* _Work task_
Lines with "team" in them are to be located in the listing below and copied.

* _Records to use_

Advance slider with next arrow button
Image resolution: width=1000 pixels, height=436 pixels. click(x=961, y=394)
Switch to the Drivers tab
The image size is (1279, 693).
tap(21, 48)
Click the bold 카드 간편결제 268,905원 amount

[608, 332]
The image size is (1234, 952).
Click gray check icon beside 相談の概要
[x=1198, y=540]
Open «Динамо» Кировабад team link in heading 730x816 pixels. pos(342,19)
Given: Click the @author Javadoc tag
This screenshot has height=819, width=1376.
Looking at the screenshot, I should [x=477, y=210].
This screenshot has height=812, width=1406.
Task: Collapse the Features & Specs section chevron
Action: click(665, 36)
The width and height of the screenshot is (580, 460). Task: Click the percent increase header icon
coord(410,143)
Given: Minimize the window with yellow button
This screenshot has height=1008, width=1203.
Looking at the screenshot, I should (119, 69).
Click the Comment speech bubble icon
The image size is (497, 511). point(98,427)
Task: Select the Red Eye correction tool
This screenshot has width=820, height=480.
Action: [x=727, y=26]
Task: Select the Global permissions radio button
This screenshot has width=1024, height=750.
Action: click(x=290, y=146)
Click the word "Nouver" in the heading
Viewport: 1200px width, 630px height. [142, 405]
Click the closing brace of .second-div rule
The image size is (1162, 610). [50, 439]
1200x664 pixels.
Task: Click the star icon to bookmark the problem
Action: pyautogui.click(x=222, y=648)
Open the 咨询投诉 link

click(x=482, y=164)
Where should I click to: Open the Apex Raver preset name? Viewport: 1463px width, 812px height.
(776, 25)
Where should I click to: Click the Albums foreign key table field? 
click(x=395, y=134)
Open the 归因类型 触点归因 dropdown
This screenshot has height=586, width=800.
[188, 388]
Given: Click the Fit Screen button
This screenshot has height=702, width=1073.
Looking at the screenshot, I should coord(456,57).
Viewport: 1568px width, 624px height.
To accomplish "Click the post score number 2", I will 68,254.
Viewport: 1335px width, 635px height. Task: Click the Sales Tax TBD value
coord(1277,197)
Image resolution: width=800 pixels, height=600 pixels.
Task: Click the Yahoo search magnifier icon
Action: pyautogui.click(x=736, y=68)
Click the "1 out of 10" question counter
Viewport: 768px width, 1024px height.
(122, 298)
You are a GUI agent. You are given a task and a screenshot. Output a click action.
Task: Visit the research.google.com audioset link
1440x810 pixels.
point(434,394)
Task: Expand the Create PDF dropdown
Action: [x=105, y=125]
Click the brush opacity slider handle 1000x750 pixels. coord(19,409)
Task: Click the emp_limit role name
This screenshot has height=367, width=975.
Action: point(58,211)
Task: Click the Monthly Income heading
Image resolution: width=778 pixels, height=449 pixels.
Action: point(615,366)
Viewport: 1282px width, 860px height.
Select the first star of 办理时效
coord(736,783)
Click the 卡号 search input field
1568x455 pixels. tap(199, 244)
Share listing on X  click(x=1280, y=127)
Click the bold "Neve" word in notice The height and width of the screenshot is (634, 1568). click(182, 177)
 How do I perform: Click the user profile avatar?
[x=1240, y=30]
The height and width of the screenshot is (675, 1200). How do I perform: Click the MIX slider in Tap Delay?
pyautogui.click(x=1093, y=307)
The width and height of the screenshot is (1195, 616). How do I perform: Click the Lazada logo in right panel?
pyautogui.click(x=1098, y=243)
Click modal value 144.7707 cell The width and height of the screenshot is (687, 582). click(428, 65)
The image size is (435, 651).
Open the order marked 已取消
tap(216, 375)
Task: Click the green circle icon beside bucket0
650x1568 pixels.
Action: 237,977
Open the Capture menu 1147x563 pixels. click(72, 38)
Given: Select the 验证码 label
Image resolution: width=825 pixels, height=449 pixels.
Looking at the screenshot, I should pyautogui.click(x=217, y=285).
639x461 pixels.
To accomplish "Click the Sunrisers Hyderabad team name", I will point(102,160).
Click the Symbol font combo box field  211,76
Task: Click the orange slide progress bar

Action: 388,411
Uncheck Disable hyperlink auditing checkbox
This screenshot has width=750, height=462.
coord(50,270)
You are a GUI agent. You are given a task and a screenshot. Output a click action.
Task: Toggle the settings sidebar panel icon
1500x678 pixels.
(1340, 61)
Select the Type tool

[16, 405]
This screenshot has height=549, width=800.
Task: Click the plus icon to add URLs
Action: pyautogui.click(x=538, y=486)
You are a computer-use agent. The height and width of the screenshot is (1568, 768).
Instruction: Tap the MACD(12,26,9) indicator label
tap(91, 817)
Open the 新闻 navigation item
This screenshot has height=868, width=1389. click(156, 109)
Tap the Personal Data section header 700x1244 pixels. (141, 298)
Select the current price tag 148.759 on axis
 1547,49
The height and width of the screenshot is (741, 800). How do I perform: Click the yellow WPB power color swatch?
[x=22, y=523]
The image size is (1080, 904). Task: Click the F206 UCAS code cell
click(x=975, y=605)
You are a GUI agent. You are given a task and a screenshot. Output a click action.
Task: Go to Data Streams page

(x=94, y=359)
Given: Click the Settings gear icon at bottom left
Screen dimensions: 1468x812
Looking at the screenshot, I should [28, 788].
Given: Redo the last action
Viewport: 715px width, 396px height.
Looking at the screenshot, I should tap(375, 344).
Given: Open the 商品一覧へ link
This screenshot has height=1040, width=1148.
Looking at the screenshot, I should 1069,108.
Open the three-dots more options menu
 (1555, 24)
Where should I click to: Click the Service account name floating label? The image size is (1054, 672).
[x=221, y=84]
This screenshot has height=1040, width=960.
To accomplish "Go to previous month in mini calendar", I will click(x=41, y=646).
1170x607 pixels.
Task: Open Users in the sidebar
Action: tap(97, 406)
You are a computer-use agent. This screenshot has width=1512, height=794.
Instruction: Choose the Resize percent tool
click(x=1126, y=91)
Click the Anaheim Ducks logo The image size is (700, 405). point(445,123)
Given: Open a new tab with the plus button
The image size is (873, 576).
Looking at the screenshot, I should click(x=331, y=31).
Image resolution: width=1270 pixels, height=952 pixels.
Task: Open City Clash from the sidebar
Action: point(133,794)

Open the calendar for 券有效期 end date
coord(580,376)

* _Output of the task_
Open «Динамо» Кировабад team link in heading 730x816 pixels. pos(342,19)
To accomplish "Click the Sunrisers Hyderabad team name", I will point(102,160).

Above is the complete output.